(SOURCE RECORDS)
● ● ● ● ●

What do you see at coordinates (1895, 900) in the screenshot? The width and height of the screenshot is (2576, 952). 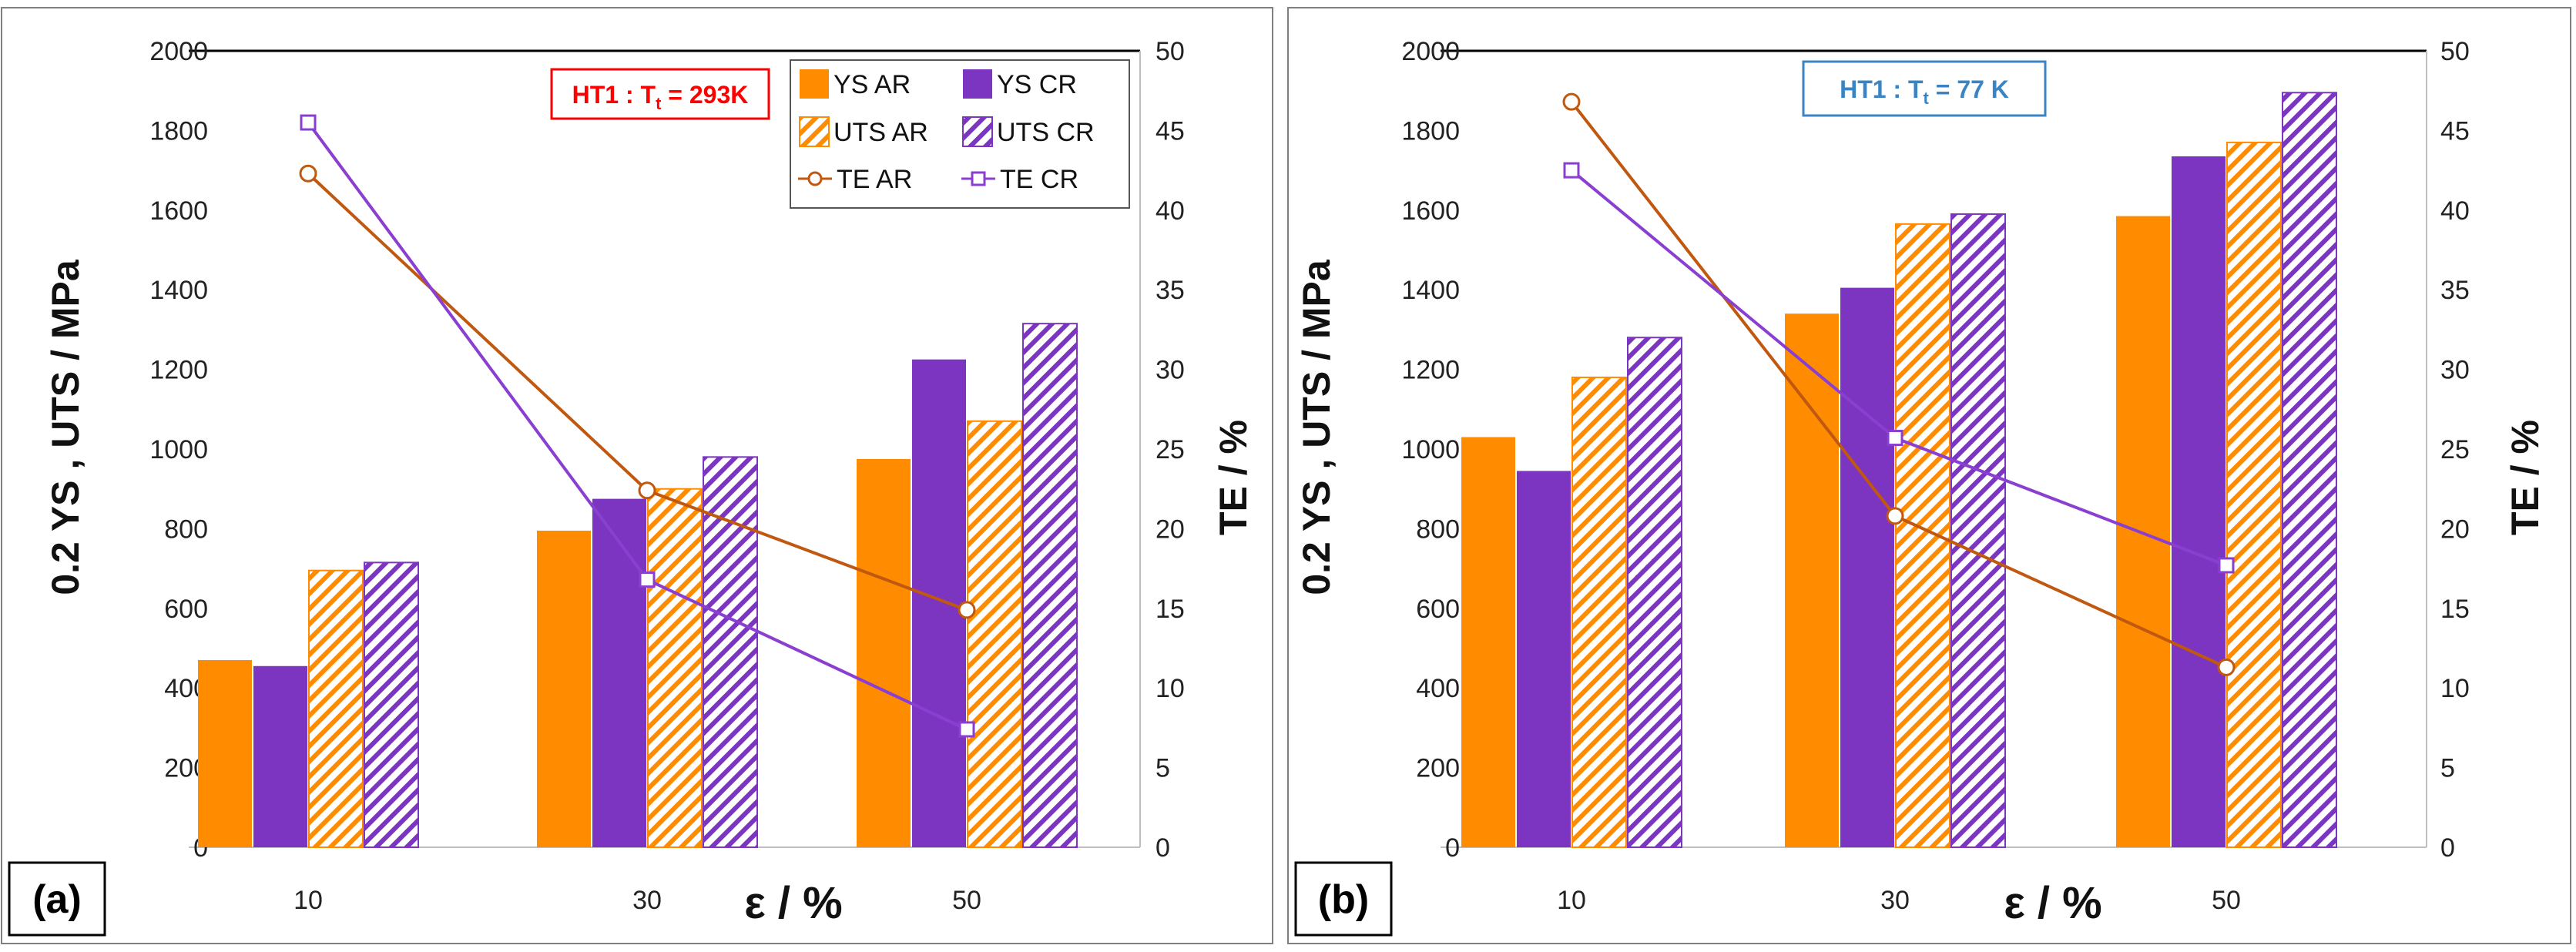 I see `panel-b-x-tick: 30` at bounding box center [1895, 900].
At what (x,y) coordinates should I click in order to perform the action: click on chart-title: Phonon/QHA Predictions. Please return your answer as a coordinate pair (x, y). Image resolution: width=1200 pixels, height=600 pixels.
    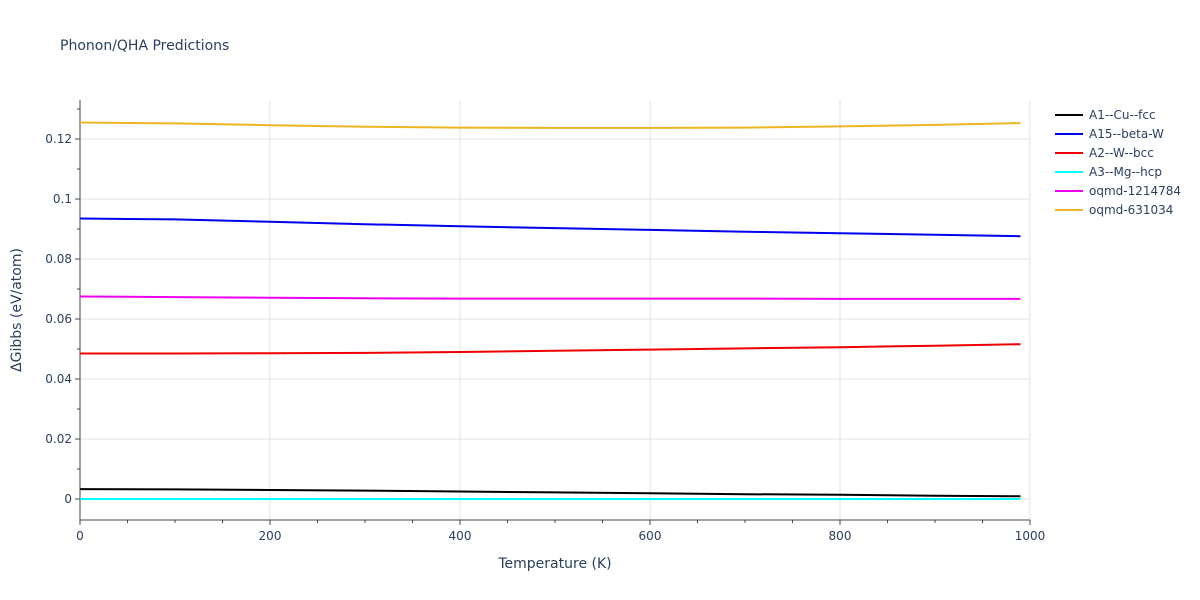
    Looking at the image, I should click on (144, 46).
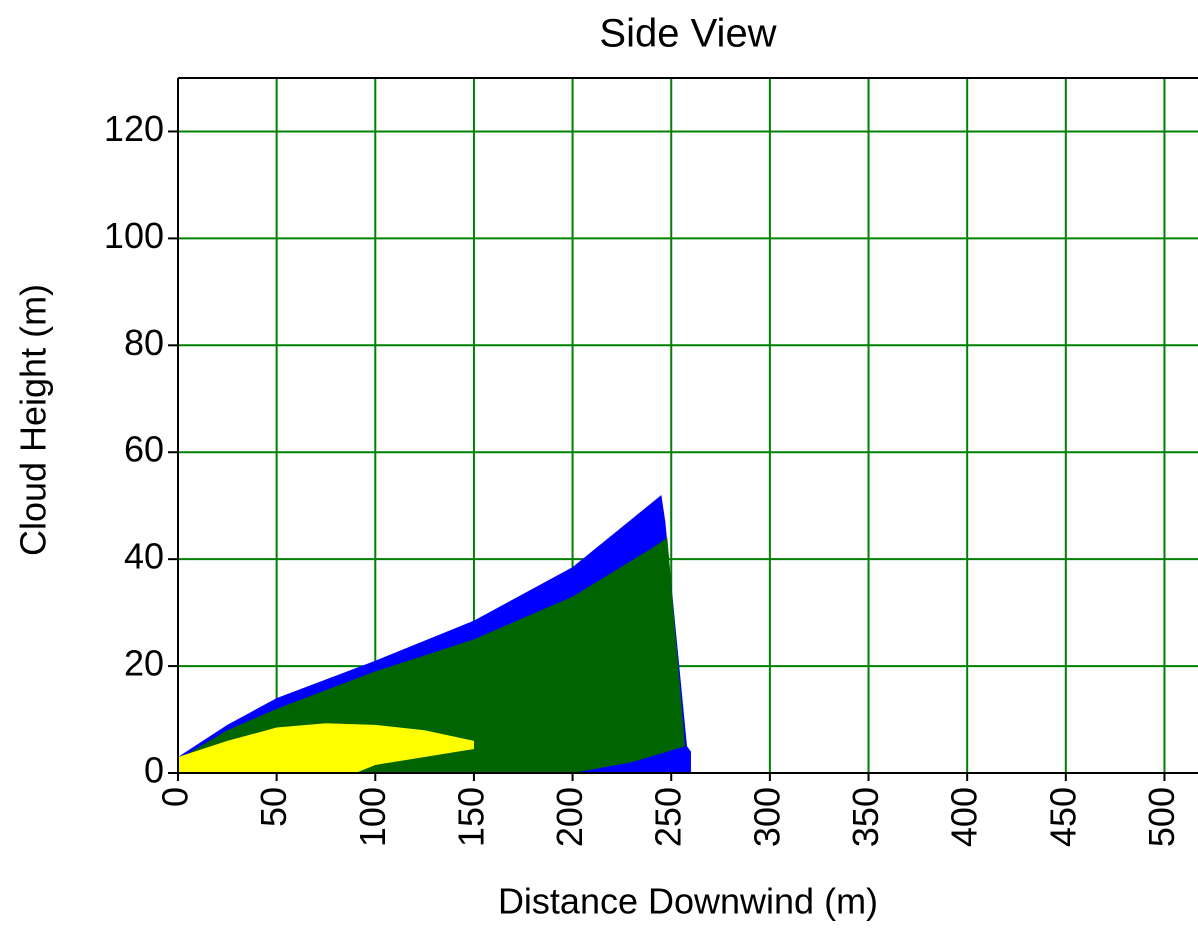 The image size is (1198, 928). What do you see at coordinates (470, 817) in the screenshot?
I see `x-tick-label: 150` at bounding box center [470, 817].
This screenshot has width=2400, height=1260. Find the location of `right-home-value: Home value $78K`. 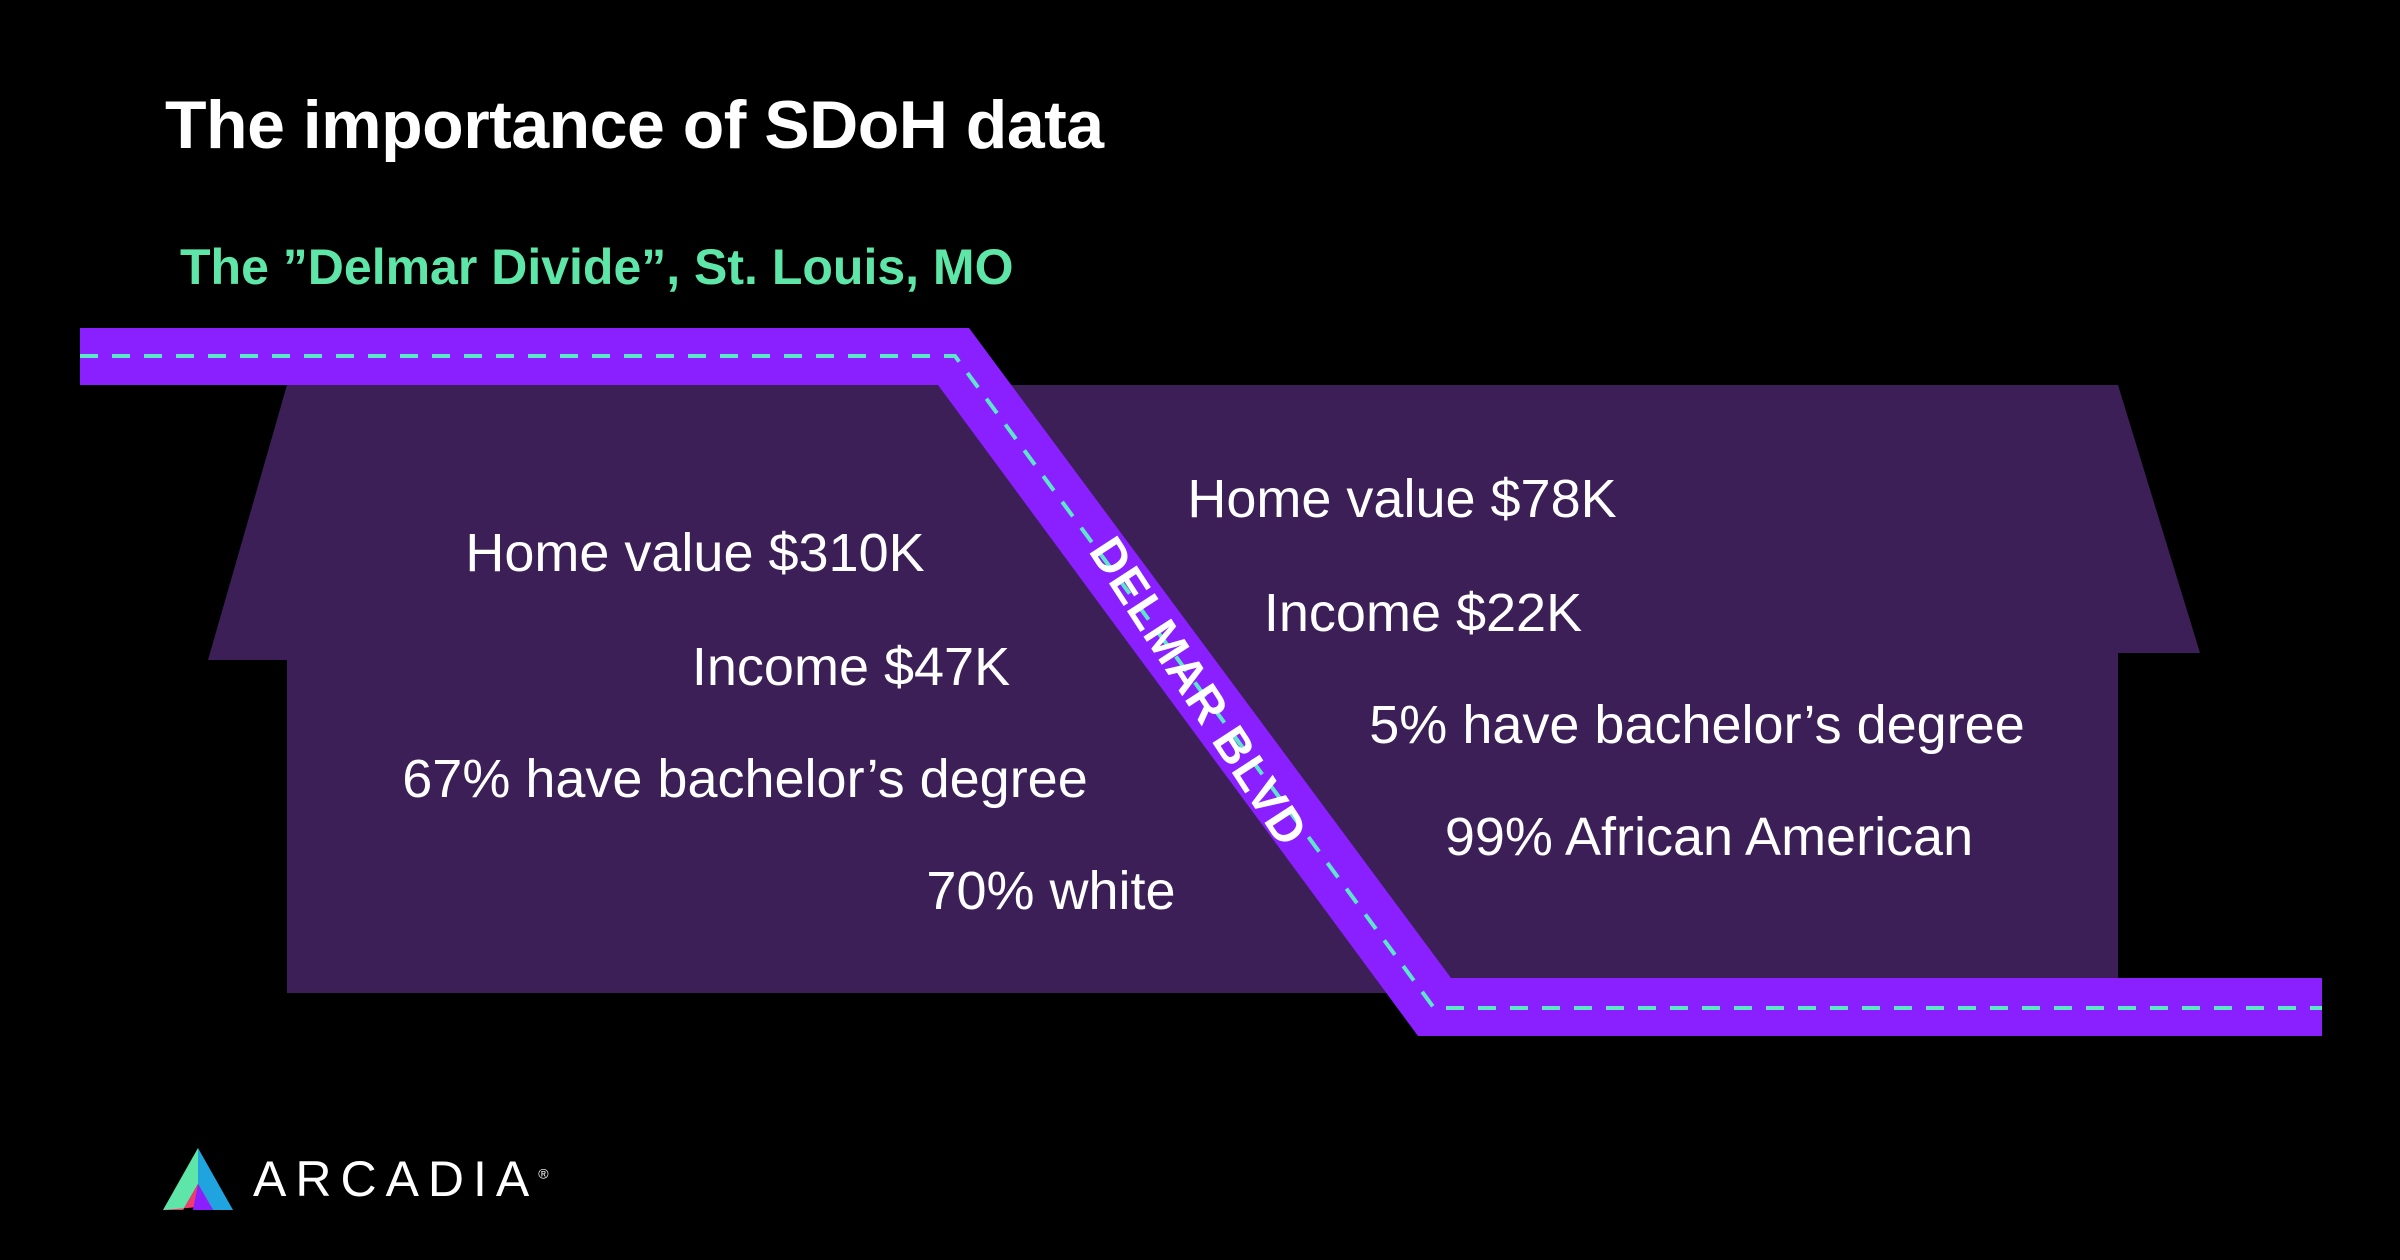

right-home-value: Home value $78K is located at coordinates (1402, 499).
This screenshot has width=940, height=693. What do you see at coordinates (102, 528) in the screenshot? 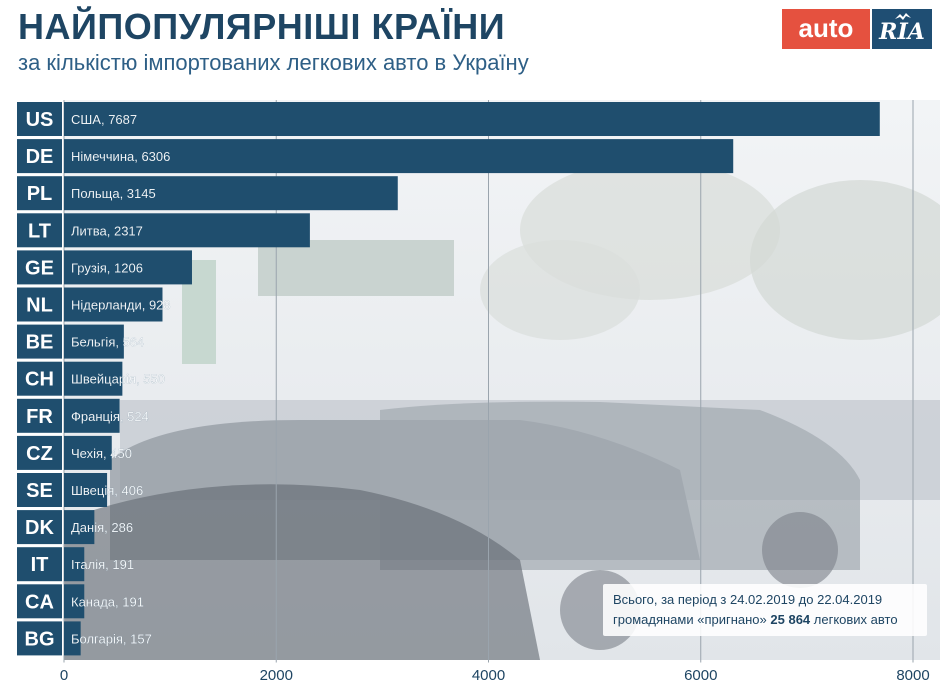
I see `bar-data-label: Данія, 286` at bounding box center [102, 528].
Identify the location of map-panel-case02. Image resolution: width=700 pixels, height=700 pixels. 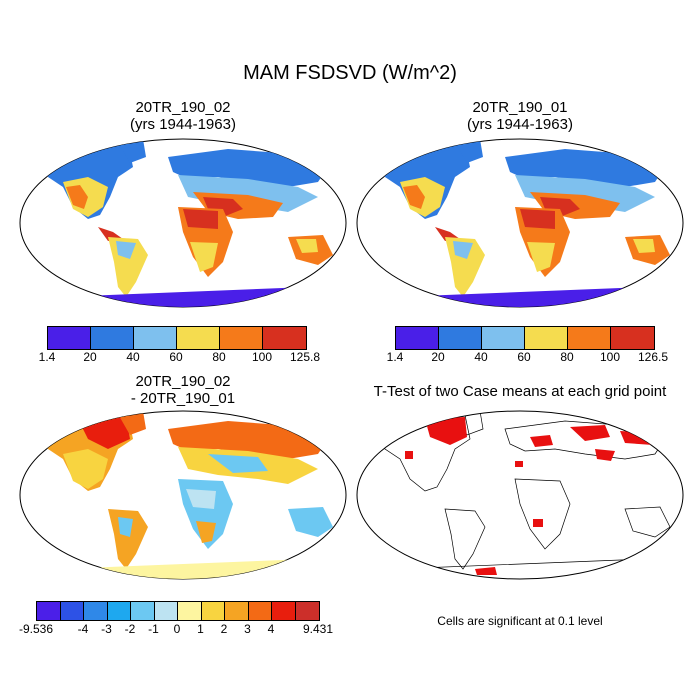
(183, 223).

● ● ● ● ●

(WHAT NEEDS TO BE DONE) Swap "Image resolution" for "Screenshot size" in the material, from the line with "Identify the location" up to and including the last line, and keep every other word as it stands. Leave the pictures out of the answer.

(TASK OUTPUT)
Identify the location of map-panel-case02. Screenshot size: width=700 pixels, height=700 pixels. 
(183, 223).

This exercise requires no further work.